Pourquoi ne pas utiliser l'implémentation numpy et l'ast_ out?
from numpy import array, arange, vectorize, rint, multiply, round as np_round
def fmilo(array_):
np_round(multiply(array_ ,0.67328, array_), out=array_)
eu:
===== ...AND THE WINNER IS... =========================
mac (as in question) : 80.8470ms [130422%]
mac (optimised) : 80.2400ms [129443%]
mac (slice-assignment) : 75.5181ms [121825%]
senderle : 78.9380ms [127342%]
eryksun : 11.0800ms [17874%]
slice-assignment w/ ufunc : 0.0899ms [145%]
fmilo : 0.0620ms [100%]
=======================================================
si les ufuncs ne sont pas possibles, vous devriez peut-être envisager d'utiliser cython. il est facile à intégrer et donne de grandes accélérations sur l'utilisation spécifique des tableaux numpy.

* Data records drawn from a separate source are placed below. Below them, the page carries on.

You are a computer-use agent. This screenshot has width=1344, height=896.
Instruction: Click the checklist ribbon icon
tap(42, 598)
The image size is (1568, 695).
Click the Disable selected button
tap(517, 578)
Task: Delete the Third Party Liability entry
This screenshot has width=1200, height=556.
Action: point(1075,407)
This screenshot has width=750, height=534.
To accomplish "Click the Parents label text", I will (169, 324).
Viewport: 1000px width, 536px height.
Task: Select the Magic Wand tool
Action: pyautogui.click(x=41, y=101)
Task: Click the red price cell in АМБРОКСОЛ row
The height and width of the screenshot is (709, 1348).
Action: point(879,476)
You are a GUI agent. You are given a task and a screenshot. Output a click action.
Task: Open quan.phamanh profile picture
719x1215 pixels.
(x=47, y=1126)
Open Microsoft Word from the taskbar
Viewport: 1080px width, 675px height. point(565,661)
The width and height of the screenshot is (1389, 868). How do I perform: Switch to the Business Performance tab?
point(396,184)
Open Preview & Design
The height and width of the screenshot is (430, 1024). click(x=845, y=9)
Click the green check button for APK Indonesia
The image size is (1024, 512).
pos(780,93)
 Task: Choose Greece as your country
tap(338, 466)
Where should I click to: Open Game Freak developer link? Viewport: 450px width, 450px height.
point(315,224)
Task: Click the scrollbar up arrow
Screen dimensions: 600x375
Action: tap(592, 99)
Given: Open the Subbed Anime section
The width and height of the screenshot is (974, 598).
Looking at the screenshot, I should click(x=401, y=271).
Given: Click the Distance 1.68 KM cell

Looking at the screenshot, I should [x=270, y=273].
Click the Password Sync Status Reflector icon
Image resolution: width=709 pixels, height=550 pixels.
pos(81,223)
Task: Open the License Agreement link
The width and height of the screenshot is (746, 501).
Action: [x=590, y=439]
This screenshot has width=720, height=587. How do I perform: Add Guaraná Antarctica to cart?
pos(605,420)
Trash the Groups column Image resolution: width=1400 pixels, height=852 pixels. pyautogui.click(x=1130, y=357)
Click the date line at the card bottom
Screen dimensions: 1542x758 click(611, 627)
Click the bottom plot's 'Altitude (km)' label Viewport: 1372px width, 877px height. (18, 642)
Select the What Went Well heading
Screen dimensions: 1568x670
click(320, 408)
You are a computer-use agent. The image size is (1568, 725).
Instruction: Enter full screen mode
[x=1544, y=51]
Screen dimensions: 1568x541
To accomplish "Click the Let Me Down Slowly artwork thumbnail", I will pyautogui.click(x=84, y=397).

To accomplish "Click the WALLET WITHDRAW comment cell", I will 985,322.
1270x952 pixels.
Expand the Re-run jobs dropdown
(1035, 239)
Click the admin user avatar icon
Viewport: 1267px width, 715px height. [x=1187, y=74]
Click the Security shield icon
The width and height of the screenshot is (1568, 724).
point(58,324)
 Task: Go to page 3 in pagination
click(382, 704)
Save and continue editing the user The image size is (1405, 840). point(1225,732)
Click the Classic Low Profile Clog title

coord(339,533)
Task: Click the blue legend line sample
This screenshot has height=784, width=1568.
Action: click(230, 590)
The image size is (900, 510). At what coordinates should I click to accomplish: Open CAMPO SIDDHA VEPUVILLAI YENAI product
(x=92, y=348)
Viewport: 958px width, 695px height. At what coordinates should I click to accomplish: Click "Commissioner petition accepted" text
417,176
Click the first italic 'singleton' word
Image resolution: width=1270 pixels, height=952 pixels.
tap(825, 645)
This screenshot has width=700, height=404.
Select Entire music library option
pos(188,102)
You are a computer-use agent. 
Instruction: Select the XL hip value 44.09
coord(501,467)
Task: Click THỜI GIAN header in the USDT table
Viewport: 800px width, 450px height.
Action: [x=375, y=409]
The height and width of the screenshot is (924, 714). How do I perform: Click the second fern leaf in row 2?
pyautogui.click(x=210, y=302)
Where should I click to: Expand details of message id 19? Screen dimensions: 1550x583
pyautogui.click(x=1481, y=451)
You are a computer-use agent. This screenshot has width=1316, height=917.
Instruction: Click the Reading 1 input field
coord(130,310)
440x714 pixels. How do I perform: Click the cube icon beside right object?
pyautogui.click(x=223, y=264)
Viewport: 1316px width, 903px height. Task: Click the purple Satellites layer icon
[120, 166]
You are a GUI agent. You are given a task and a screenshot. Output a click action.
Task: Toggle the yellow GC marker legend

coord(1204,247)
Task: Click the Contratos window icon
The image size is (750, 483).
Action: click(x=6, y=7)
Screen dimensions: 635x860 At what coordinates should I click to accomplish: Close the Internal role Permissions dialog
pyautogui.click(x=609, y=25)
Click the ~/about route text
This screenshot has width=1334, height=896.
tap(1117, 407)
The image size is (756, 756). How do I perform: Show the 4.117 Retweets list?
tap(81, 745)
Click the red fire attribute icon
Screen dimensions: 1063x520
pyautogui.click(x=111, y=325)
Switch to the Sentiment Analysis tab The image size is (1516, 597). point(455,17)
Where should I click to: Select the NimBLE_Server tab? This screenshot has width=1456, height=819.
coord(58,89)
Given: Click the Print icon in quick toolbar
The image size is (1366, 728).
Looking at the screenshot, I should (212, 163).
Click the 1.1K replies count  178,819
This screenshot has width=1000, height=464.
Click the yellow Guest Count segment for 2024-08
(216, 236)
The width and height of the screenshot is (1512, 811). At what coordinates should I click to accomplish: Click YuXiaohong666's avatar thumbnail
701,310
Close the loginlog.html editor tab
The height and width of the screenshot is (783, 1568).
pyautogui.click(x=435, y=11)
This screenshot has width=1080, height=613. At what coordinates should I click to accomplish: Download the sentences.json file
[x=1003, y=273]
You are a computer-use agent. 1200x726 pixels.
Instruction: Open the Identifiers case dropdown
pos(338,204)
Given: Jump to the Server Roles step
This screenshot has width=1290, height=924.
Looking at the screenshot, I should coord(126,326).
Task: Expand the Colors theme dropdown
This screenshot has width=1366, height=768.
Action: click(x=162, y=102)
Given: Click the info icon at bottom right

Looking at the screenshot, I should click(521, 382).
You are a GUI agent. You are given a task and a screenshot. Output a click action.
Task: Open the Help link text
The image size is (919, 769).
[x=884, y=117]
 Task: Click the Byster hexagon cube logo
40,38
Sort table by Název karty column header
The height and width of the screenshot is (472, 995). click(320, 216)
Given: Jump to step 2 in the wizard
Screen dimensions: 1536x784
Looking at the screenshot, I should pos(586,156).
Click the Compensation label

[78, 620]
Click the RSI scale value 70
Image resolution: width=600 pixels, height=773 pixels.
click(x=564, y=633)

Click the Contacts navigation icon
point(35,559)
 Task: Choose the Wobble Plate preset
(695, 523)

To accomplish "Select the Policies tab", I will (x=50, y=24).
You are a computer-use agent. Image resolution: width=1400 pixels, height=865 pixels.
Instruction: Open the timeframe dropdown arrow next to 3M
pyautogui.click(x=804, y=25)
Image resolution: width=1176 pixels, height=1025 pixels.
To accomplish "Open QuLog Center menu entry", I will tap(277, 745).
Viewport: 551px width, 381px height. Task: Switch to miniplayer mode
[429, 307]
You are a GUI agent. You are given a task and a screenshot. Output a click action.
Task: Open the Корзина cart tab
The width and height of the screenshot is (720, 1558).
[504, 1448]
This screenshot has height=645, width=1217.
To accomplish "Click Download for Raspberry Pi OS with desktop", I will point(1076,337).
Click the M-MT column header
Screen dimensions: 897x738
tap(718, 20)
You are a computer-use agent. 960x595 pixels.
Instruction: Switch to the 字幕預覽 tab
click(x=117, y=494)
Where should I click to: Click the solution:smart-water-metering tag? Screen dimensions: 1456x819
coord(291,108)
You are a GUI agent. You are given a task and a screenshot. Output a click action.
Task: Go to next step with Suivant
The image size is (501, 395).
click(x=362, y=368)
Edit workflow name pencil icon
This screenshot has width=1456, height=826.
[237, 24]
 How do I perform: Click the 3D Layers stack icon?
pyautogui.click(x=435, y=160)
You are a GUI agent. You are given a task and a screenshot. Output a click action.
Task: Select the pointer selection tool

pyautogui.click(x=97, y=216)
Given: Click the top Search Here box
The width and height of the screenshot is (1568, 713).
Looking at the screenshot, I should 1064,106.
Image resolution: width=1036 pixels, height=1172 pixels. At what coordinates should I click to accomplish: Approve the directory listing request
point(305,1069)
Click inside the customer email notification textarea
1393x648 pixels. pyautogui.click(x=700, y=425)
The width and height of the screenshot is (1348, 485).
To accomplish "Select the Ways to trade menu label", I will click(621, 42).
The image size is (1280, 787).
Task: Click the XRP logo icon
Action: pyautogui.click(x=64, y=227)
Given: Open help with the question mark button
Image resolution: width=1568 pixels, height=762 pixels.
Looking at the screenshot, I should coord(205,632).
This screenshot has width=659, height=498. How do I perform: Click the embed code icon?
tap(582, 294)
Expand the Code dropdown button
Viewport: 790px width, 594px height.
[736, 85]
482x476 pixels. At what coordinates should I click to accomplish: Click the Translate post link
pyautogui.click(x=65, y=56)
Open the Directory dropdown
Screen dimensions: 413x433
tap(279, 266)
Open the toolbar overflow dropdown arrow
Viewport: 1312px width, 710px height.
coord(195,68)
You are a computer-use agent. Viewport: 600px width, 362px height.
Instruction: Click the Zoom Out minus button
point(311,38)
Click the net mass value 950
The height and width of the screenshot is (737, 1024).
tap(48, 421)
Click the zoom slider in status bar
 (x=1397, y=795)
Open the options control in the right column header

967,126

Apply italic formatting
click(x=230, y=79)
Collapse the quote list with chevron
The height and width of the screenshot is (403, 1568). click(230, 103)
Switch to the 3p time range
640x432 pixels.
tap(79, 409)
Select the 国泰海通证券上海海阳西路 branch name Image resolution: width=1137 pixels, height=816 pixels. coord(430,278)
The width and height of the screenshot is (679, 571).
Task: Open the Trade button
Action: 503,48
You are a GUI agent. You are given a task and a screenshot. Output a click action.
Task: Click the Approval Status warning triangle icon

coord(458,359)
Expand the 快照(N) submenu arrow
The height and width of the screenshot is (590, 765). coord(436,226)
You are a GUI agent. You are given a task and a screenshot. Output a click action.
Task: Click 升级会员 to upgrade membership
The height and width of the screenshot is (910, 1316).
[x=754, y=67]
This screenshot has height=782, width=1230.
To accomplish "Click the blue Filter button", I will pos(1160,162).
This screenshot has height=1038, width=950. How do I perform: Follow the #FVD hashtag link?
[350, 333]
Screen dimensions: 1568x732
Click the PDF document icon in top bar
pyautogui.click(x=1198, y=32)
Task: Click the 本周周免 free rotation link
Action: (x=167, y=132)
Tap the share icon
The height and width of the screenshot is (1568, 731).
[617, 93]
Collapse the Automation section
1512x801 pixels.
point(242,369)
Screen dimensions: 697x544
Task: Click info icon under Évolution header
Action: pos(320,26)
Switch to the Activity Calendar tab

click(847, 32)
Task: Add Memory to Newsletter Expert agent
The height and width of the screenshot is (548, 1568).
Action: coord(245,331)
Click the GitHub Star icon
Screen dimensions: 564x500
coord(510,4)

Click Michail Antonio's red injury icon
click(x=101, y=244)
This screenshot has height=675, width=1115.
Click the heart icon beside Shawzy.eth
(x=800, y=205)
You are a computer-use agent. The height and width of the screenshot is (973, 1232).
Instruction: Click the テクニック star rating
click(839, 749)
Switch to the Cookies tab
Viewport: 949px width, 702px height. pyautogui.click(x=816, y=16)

Ceci est juste une version mise à jour de l'écriture de mac, actualisée pour Python 3.x, et avec numba et numpy.frompyfunc ajouté .
numpy.frompyfunc prend une fonction python) et renvoie une fonction qui, lorsqu'elle est castée sur un numpy.array, applique la fonction élément par élément.
Cependant, il change le type de données du tableau en objet, il n'est donc pas en place et les futurs calculs sur ce tableau seront plus lents.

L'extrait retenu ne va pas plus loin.